My favorite thing about teaching is when I can tell a student that he or she has done something wonderful.
Three recent opportunities:
*Running into a student (whom I've had in lots of classes, and who's graduating soon) outside the library. I said hi and kept going, but then turned back--to tell her that she's doing terrific work in my seminar and that her writing and thinking have improved tremendously this year. What was even nicer was hearing back from the student, a few weeks later, about how she told her dad that afternoon that she'd had a good day because I'd said that to her. Best two minutes I spent all week.
*Congratulating a student who won first place in the all-College writing competition this year (for a paper that he'd written in my class!). This is a very bright student who's struggled a bit with his writing, and it was so good to see that work pay off.
*Honestly being able to tell the Honors students, when they've finished presenting their senior theses to a big crowd of friends and faculty, that they've done a beautiful job. Because they always do a beautiful job, no matter how rough the road to getting there has been. I'm really going to miss some of these people.

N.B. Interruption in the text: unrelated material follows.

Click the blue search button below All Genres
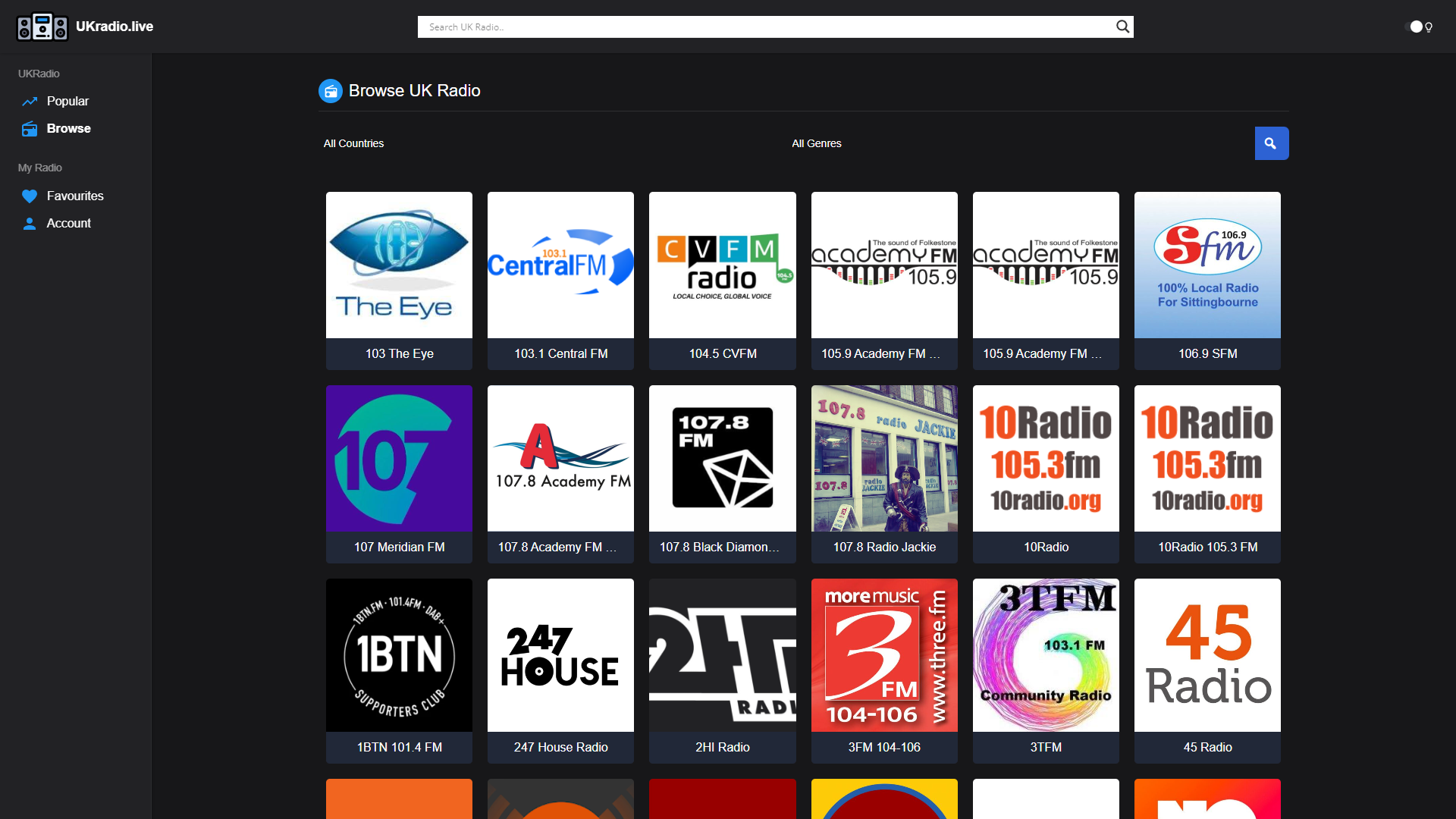 click(x=1271, y=143)

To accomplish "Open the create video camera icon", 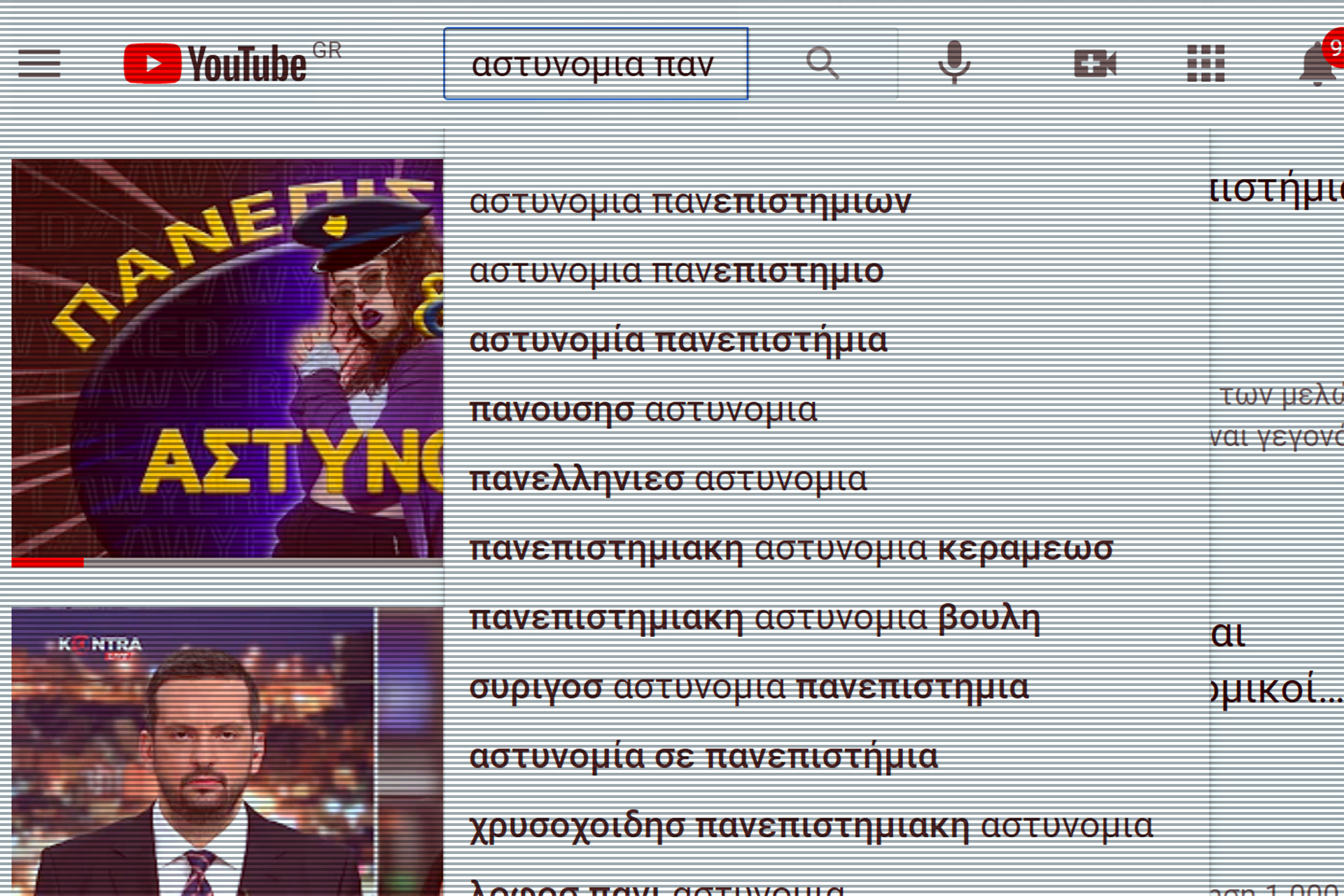I will [x=1095, y=64].
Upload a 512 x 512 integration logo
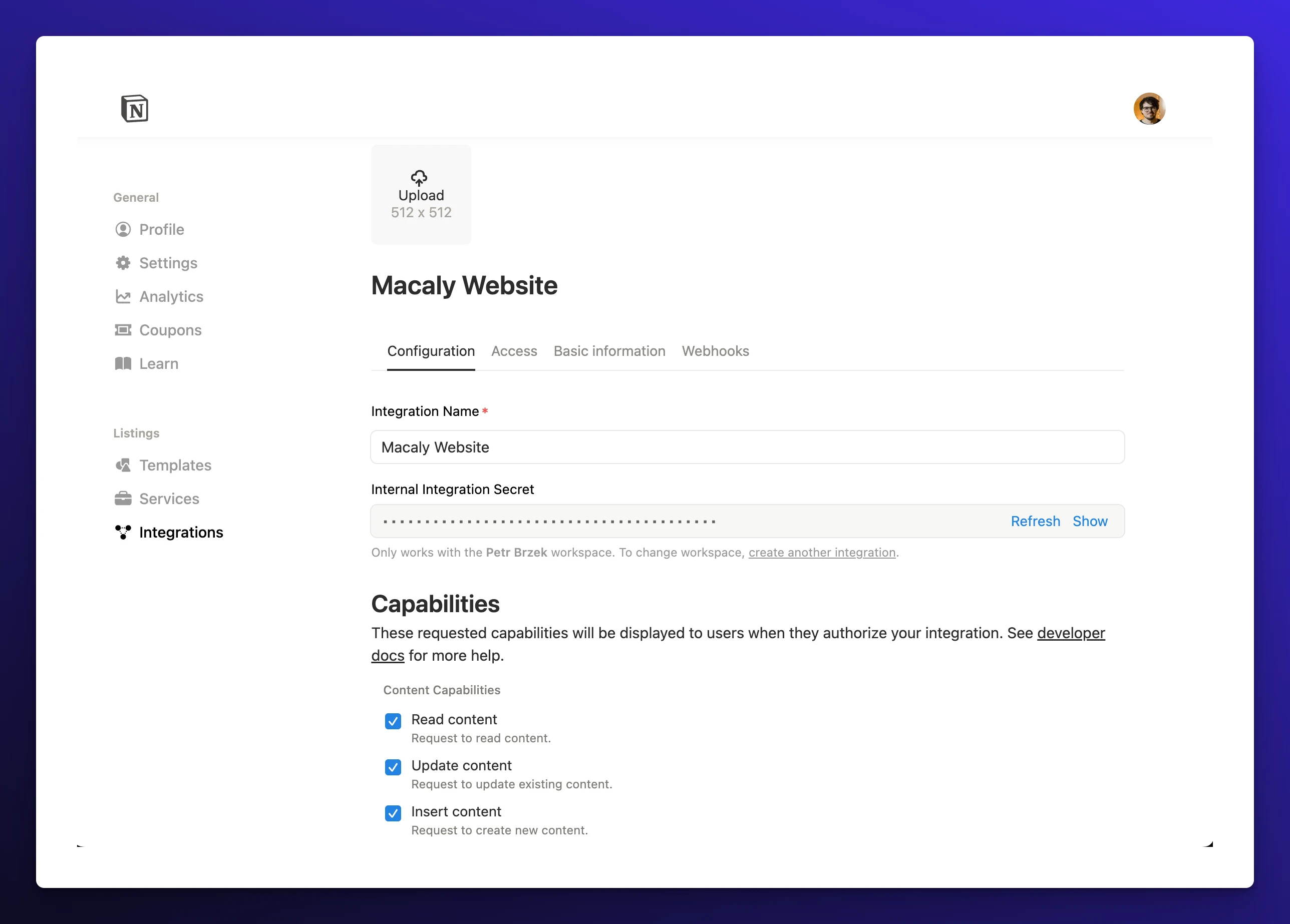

It's so easy to complain, complain, complain. Lord knows I do enough of it. And sometimes students--including the ones I just mentioned!--can drive me nuts. But it's wonderful to notice the good that they do, and to recognize them for it. College can be rough: commas are spliced, papers are late, students struggle with one thing or another. But every year I actually get to see a few of them settle into the mature scholars--and people--that they're capable of being, and it's beautiful.
When I get to tell a student that she's done something magnificent, I feel that I've given her a gift--and the pleasure I see reflected in her, the pride, is an even better gift that she's giving to me.
I'm such a sap. I feel teary just thinking about it.